The decision was rationalized by invoking the “Spirit of Aloha,” whatever that might mean.
“The spirit of Aloha clashes with a federally-mandated lifestyle that lets citizens walk around with deadly weapons during day-to-day activities,” the opinion reads.

“The history of the Hawaiian Islands does not include a society where armed people move about the community to possibly combat the deadly aims of others.”

The members of Hawaii’s’ Supreme Court may need a history lesson.

According to the National Park Service, “Warfare was a familiar part of early Hawaiian life.” Furthermore, “Aspiring young chiefs practiced the arts of warfare with great intensity.”

“Large-scale political activity and territorial expansion by conquest were characteristic” in the islands.

That doesn’t sound like Kumbaya and the peaceful bliss of a manmade utopia. It sounds more like the Hawaii Supreme Court is denying human nature.

The high court’s decision stems from an incident in 2017. Christopher Wilson, a Hawaiian, was detained and charged with improperly carrying a firearm and ammunition, according to Fox News.

Wilson’s firearm was unregistered in Hawaii. He didn’t have a gun permit. He said he purchased the firearm in Florida in 2013. In court, Wilson argued the charges violated the Second Amendment.

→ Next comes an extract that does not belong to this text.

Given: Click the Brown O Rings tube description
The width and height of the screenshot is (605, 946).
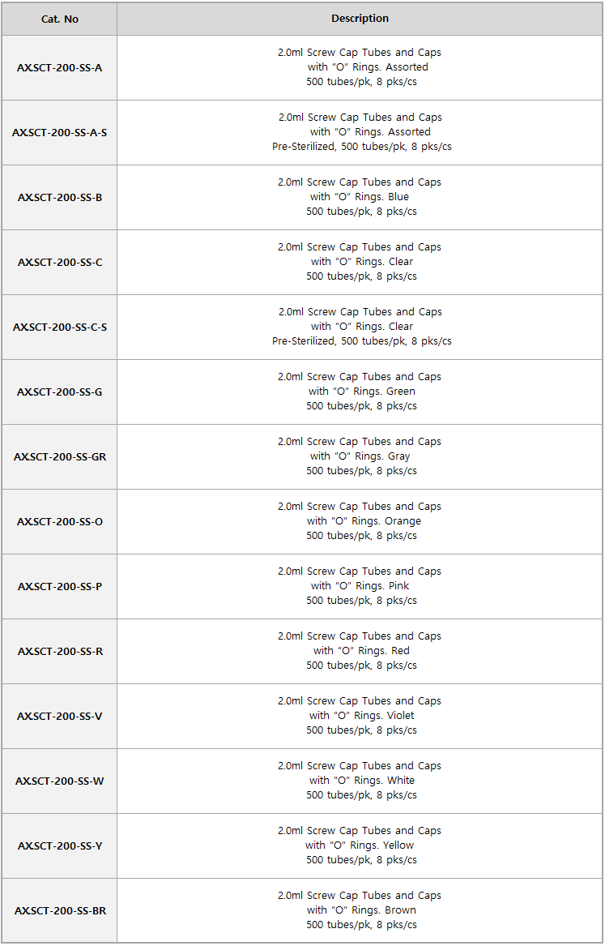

The Hawaii high court, however, explicitly rejected the U.S. Supreme Court’s interpretation of the Second Amendment in 2008’s District of Columbia v. Heller, according to The Reload.

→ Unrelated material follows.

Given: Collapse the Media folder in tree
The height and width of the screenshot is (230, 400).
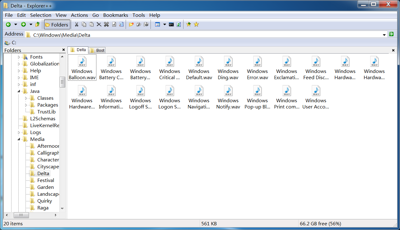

The Hawaii court also ignored 2022’s New York State Rifle and Pistol Association v. Bruen.

In both cases, the U.S. Supreme Court held that there is a constitutionally protected right to carry firearms.

The Hawaii high court’s decision was a symbolic flipping off of the Constitution.

“As the world turns, it makes no sense for contemporary society to pledge allegiance to the founding era’s culture, realities, laws, and understanding of the Constitution.”

The opinion went so far as to quote a line from the HBO TV series “The Wire.” Eddins wrote, “The thing about the old days, they the old days.”

George Washington University law professor Jonathan Turley commented on the decision. “Hawaii apparently is controlled not by the precedent of the Supreme Court but the ‘spirit of Aloha.’”

“While Queen Liliʻuokalani would be pleased, the justices on that ‘other’ Supreme Court may view such claims as more secessional than spiritual.”

Turley wasn’t done. “The hyperbole of the decision does not mean that the Hawaii Supreme Court is prepared to defy the United States Supreme Court.”

If the Hawaii decision is allowed to stand, each state will have the right to interpret not only the 2nd Amendment but the Constitution any way they like.

On that day, the American Republic will be dead.